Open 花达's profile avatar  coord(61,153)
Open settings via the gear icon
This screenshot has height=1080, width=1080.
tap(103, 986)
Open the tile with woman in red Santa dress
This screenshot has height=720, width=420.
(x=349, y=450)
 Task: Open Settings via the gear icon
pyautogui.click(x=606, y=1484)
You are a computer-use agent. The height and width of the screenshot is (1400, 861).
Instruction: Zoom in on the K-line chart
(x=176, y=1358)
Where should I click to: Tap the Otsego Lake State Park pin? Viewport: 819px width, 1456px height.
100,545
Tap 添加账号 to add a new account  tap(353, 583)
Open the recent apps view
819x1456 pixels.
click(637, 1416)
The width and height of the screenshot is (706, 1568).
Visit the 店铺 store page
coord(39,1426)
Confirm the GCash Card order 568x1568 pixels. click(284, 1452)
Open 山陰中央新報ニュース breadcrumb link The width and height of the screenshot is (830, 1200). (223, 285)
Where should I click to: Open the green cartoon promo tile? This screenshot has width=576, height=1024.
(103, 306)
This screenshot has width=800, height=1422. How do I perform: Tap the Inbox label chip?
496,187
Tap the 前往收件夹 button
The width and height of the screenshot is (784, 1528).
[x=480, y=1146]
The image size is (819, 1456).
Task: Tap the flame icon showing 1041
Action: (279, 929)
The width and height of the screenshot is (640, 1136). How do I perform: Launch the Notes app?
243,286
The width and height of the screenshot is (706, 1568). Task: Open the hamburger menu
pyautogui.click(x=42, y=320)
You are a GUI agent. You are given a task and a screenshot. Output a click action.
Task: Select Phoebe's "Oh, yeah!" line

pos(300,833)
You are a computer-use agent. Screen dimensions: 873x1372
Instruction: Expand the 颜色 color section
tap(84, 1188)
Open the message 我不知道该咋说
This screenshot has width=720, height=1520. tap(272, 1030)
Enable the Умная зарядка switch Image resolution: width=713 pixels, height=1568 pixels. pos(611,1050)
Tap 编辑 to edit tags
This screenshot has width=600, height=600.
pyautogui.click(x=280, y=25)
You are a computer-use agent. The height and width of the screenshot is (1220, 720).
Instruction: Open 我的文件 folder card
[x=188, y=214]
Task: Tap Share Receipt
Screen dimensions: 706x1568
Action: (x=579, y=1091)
====
(REQUEST)
Please retype all of the items above word for word, keeping every line and character unchanged.

(OUTPUT FOR THIS EXERCISE)
Open 花达's profile avatar  coord(61,153)
Open settings via the gear icon
This screenshot has height=1080, width=1080.
tap(103, 986)
Open the tile with woman in red Santa dress
This screenshot has height=720, width=420.
(x=349, y=450)
 Task: Open Settings via the gear icon
pyautogui.click(x=606, y=1484)
You are a computer-use agent. The height and width of the screenshot is (1400, 861).
Instruction: Zoom in on the K-line chart
(x=176, y=1358)
Where should I click to: Tap the Otsego Lake State Park pin? Viewport: 819px width, 1456px height.
100,545
Tap 添加账号 to add a new account  tap(353, 583)
Open the recent apps view
819x1456 pixels.
click(637, 1416)
The width and height of the screenshot is (706, 1568).
Visit the 店铺 store page
coord(39,1426)
Confirm the GCash Card order 568x1568 pixels. click(284, 1452)
Open 山陰中央新報ニュース breadcrumb link The width and height of the screenshot is (830, 1200). (223, 285)
Where should I click to: Open the green cartoon promo tile? This screenshot has width=576, height=1024.
(103, 306)
This screenshot has width=800, height=1422. How do I perform: Tap the Inbox label chip?
496,187
Tap the 前往收件夹 button
The width and height of the screenshot is (784, 1528).
[x=480, y=1146]
The image size is (819, 1456).
Task: Tap the flame icon showing 1041
Action: (279, 929)
The width and height of the screenshot is (640, 1136). How do I perform: Launch the Notes app?
243,286
The width and height of the screenshot is (706, 1568). Task: Open the hamburger menu
pyautogui.click(x=42, y=320)
You are a GUI agent. You are given a task and a screenshot. Output a click action.
Task: Select Phoebe's "Oh, yeah!" line

pos(300,833)
You are a computer-use agent. Screen dimensions: 873x1372
Instruction: Expand the 颜色 color section
tap(84, 1188)
Open the message 我不知道该咋说
This screenshot has width=720, height=1520. tap(272, 1030)
Enable the Умная зарядка switch Image resolution: width=713 pixels, height=1568 pixels. pos(611,1050)
Tap 编辑 to edit tags
This screenshot has width=600, height=600.
pyautogui.click(x=280, y=25)
You are a computer-use agent. The height and width of the screenshot is (1220, 720).
Instruction: Open 我的文件 folder card
[x=188, y=214]
Task: Tap Share Receipt
Screen dimensions: 706x1568
Action: (x=579, y=1091)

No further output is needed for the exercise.